■ QUOTED PASSAGE ■
Harness Chaos Engineering Features

Listed below are HCE features with links for easy navigation.

Deployment Options

On-prem Deployment

Harness CE is available in the SMP (self-managed platform) version, where you will need to create, manage and maintain your clusters. You will be responsible for providing permissions to projects and handling the issues associated with them. Feature availability on HCE SaaS and SMP are on par, with minor timeline changes in the SMP feature releases. For more information, go to HCE SMP.

SaaS Deployment

Harness CE is available as the SaaS version, that you can use by either signing up or getting invited to a specific project. HCE provides the assistance to manage the cluster.For more information, go to HCE SaaS.

Chaos Platform Features

Powered by LitmusChaos

HCE is built on open-source CNCF chaos engineering project LitmusChaos. It leverages the robustness of LitmusChaos and provides additional capabilities that makes chaos engineering an easy practice for enterprises. The additional capabilities are listed here.

■ Records contained in a dataset ■
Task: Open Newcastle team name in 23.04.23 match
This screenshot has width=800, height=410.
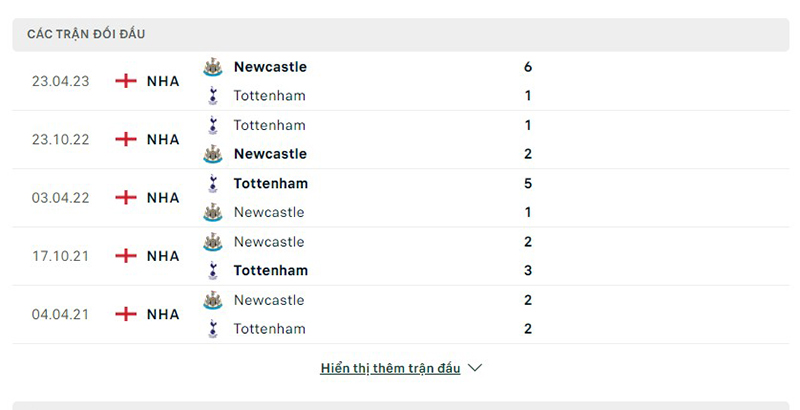Action: tap(270, 67)
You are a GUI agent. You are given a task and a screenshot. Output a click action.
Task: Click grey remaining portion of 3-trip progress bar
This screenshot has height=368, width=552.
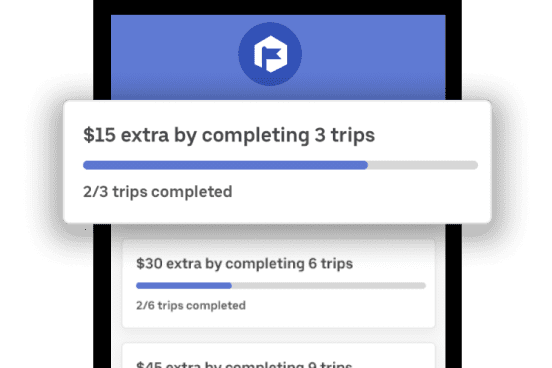pos(423,165)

■ WHAT IS ASKED ■
**A.** Answer these questions from the page on Harness Chaos Engineering features:
(i) What does SMP stand for?
(ii) What are the two ways a user can get access to the SaaS version?
(iii) Which open-source CNCF chaos engineering project is HCE built on?
**B.** Carry on the page on Harness Chaos Engineering features, starting after its final sentence.

■ ANSWERS ■
**A.**
(i) Self-managed platform.
(ii) By signing up or by getting invited to a specific project.
(iii) LitmusChaos.

**B.**
Centralized Chaos Control Plane

The control plane comprises of microservices that enable the web-based portal to perform its functions. The control plane helps create, schedule, and monitor chaos experiments.

For more information, go to Control Plane.

Centralized Chaos Execution Plane

Depending on the type of chaos infrastructure (Kubernetes or Linux), the execution plane comprises of components that orchestrate the chaos injection into target resources. The execution plane sets up the resources (clusters) where chaos experiments are run.

The diagram below briefly describes how the control plane interacts with the execution plane.

Architecture

For more information, go to Execution Plane, that also describes how the control plane and the execution plane interact with each other to execute and give results of chaos experiments.

Service Discovery

It is an entity on the Harness platform (also known as the control plane) that corresponds to a Kubernetes service on your (user) cluster. It includes details about the connections made from and to it. Instead of creating a database with the services, you can automatically discover services and the relationship between them, that reduces the time consumed to build a database with the services and their relationship.

Below is the control flow to a discovered service.

control flow

For more information on how to create a discovery agent, go to Service Discovery.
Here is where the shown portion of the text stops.